DESCRIPTION OF THE TASK >> Lift every line from the entries that includes the word "toolbar".

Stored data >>
================
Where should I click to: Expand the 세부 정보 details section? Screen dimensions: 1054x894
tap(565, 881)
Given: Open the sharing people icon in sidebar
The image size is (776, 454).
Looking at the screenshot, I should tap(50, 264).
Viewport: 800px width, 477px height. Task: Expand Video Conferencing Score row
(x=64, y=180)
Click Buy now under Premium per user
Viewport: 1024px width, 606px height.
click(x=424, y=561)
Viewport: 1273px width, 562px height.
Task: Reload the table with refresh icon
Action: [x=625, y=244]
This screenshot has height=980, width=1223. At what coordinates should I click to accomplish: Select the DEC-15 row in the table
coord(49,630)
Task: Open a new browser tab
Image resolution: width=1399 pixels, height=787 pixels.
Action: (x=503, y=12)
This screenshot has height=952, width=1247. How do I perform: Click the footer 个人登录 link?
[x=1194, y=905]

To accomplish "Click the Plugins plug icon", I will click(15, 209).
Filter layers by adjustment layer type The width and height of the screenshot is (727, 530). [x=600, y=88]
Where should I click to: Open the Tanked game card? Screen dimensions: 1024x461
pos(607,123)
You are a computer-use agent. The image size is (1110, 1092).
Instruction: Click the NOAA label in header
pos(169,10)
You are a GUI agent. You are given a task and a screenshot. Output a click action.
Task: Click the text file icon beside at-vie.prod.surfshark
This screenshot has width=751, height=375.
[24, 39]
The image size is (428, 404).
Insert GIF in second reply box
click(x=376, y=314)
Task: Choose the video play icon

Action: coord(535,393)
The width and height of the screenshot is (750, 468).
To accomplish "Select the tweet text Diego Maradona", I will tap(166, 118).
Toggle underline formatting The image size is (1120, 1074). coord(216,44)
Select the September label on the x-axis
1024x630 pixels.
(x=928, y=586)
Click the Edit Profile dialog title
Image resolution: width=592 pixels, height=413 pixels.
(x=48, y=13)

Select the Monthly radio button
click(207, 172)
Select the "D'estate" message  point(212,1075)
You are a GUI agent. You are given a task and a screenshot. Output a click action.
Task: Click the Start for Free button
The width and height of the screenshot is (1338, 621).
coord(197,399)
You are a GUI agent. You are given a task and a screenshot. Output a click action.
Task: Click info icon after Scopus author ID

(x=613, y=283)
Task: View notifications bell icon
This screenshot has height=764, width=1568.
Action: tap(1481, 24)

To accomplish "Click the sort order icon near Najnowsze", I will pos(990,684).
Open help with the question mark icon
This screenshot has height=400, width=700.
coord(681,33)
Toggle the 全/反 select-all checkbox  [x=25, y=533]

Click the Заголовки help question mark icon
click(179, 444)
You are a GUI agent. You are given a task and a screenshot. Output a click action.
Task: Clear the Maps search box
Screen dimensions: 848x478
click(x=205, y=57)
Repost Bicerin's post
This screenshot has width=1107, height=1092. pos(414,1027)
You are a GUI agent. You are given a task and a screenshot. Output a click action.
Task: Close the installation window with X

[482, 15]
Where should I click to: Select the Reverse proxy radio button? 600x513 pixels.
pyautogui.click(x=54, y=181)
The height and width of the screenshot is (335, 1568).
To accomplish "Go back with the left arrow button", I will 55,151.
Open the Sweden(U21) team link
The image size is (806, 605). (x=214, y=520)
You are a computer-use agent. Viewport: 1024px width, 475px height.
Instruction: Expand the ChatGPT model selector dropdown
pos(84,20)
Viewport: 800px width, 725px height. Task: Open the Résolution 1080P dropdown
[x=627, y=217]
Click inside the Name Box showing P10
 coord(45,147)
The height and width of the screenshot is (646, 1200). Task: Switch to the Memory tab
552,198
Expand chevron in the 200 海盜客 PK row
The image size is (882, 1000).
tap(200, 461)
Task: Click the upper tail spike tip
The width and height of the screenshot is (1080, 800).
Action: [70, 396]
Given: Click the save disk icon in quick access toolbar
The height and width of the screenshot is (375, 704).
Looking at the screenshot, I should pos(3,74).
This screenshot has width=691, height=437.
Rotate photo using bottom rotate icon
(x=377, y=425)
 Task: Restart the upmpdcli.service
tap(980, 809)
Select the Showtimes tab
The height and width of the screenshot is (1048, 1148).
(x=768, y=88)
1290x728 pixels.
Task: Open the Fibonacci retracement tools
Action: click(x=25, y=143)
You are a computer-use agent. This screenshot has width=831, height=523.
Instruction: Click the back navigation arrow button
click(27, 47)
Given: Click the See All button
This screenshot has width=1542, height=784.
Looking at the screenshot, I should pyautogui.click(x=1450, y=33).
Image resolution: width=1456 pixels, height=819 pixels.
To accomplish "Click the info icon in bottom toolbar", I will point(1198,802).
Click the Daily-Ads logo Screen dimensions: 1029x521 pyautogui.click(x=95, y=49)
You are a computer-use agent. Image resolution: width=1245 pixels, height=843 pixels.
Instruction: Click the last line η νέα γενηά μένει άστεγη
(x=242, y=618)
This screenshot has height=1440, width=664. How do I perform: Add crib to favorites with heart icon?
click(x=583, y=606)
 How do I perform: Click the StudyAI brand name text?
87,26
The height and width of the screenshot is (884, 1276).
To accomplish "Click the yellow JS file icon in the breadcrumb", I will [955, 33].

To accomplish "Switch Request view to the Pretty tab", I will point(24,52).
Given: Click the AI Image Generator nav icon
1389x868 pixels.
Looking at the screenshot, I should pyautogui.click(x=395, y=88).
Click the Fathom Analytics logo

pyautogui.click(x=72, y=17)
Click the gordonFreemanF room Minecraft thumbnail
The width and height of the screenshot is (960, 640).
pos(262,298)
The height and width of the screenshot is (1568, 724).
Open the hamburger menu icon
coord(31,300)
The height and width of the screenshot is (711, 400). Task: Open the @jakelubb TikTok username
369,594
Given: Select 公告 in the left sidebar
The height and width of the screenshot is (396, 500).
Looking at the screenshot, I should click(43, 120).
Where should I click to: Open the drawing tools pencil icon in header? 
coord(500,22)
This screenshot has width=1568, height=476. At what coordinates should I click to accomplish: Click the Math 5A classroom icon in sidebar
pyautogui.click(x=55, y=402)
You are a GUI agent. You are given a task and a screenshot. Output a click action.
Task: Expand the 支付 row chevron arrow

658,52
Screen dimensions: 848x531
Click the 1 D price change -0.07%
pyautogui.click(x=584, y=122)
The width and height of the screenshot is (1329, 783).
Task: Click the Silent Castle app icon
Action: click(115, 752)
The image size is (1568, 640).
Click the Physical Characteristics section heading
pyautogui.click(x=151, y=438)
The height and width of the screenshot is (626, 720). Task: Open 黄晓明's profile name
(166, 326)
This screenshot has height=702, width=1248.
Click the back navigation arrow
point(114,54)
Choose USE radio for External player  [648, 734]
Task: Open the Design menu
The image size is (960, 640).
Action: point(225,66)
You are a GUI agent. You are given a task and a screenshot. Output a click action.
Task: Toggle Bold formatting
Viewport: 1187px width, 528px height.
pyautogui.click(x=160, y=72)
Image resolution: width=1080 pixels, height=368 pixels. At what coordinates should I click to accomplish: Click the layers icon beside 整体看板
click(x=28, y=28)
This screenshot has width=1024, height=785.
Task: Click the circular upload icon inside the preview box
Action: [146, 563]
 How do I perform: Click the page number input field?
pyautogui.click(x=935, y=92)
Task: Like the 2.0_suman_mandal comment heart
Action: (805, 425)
================
ANSWER SPACE >>
Given: Click the save disk icon in quick access toolbar
To accomplish "Click the info icon in bottom toolbar", I will point(1198,802).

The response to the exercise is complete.